Unless you're writing lock-free algorithms (which really should only be done
by experts, and even then, they should probably reconsider it, since they're
so insanely hard to get right), _every_ variable/object that's going to be
accessible from multiple threads needs to be protected by a mutex so that
it's guaranteed that only one thread accesses the object at a time. That
would be just as true in C/C++ as it is in D. It's just that D requires that
they be marked as shared. That being said, how many objects should be
protected by a given mutex depends entirely on what you're doing. In some
cases, it makes sense to protect a lot of objects with the same mutex (e.g.
all of the member variables of a class could be protected with a single
mutex, which is what would happen with synchronized functions/classes), and
in other cases, it makes sense to have as many as a mutex per variable.
Having fewer mutexes is easier to handle, but it can also mean that code
gets blocked waiting more. And of course, in some cases, the state in
question is really spread across multiple variables, and they all need to be
protected together. I really can't judge how many mutexes would be needed
without knowing what you're doing.

That being said, if you're dealing with a rendering loop where you have one
thread updating the information, and another thread rendering, you probably
want to be using double or triple buffering.

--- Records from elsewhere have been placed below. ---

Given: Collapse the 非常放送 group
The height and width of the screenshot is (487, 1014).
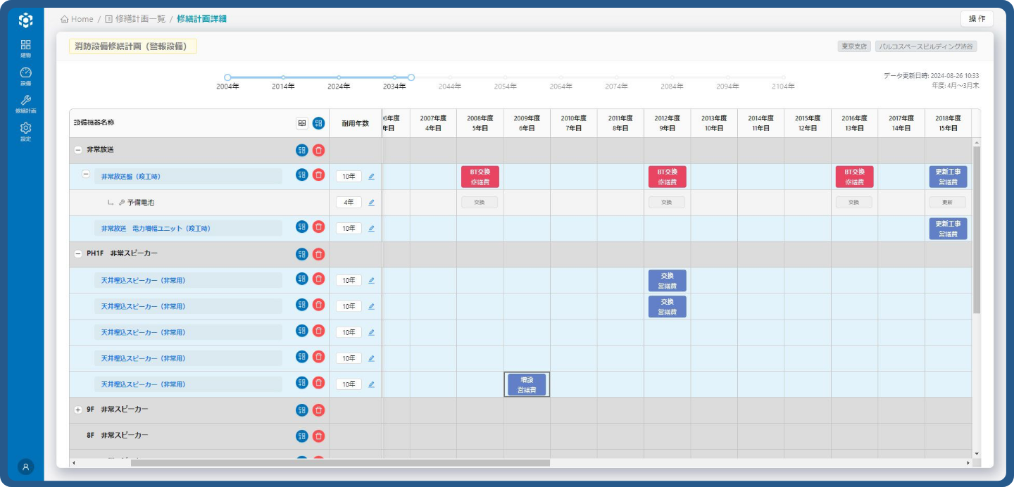Looking at the screenshot, I should point(77,150).
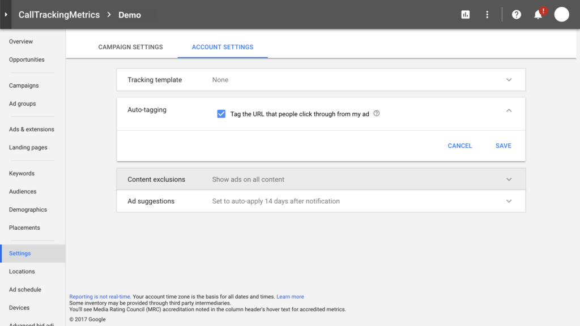The image size is (580, 326).
Task: Click the Reporting is not real-time link
Action: [100, 297]
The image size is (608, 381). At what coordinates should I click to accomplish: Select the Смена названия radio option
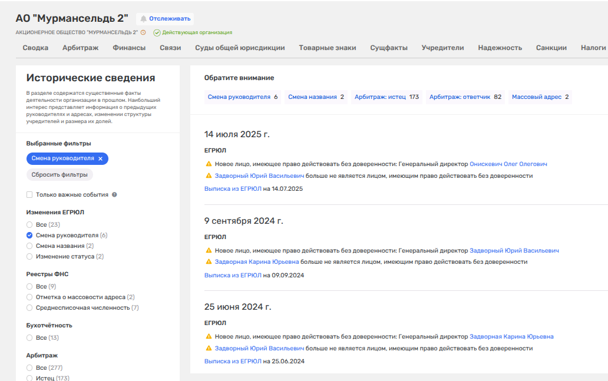pos(29,246)
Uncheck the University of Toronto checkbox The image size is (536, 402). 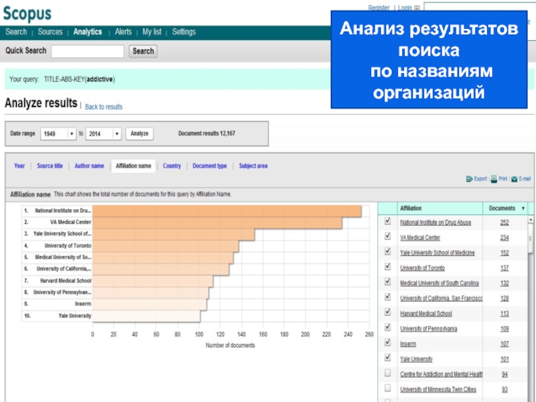point(387,267)
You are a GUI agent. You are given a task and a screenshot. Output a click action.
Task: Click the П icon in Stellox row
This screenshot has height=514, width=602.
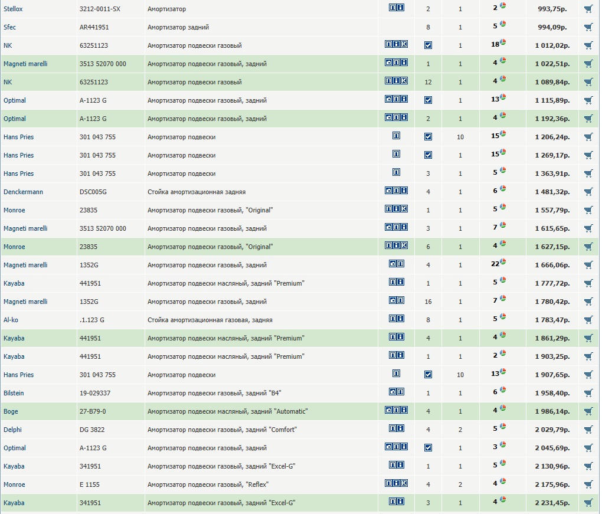click(x=392, y=8)
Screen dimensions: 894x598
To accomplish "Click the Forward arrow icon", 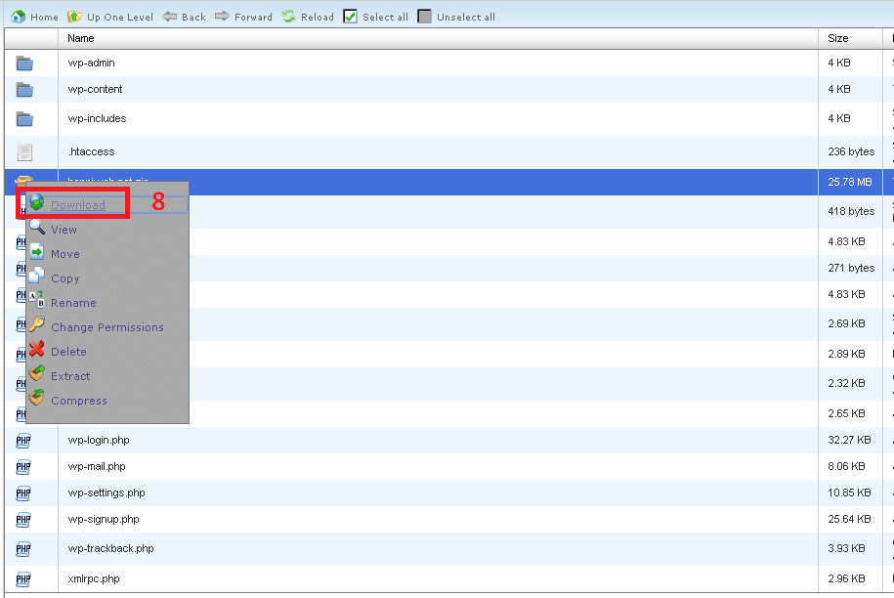I will (222, 17).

https://en.wikipedia.org/wiki/Multiple_buffering

Basically, you have one buffer (or object or group of objects or whatever is
holding the state) which is updated by one thread, and then when it's ready,
it's swapped with another buffer. So, only the swap would need to be
protected by a mutex, because each buffer would only be referenced by a
single thread at a time. So, you could probably do something as simple as
having a pointer/reference to the buffer (or whatever object is holding the
state), and you swap that. There are a variety of ways that you could do it,
but one way would be something like

//---- update loop ----
while(cond)
{
    // update data in backBuffer...

    // update done

    synchronized(mutex)
    {
        auto temp = cast(Buffer)sharedBuffer;
        sharedBuffer = cast(shared Buffer)backBuffer;
        backBuffer = temp;
    }
}

//---- render loop ----
while(cond)
{
    // render...

    // wait...

    synchronized(mutex)
    {
        auto temp = cast(Buffer)sharedBuffer;
        if(temp !is frontBuffer)
        {
            sharedBuffer = cast(shared Buffer)frontBuffer;
            frontBuffer = temp;
        }
    }
}

This isn't necessarily the best way to do it, but in this particular scheme,
you have 3 buffers so that the render loop always has something to render
from while the update loop can keep swapping buffers as it updates and isn't
stuck waiting for the render loop to be done with the buffer, whereas the
render loop can always just render from the same buffer as long as there
isn't an update.

This does end up locking in a somewhat different way from the basic example
I gave before, because it's just the swap that's being protected, with each
thread passing ownership of a buffer via the middle/shared buffer. However,
it does rely on making sure that all references to the buffer and everything
that it references are passed to the other thread each time so that
operating on a buffer outside of the area protected by the mutex doesn't
risk operating on anything could be being accessed by the other thread.

Essentially, you can use whatever scheme would make sense in C/C++. You just
have to cast away shared in the area protected by the mutex. Everything
else is basically the same, including making sure that either the
unprotected data is only ever accessed by one thread or that all accesses
which could occur on both threads be protected by a mutex.

- Jonathan M Davis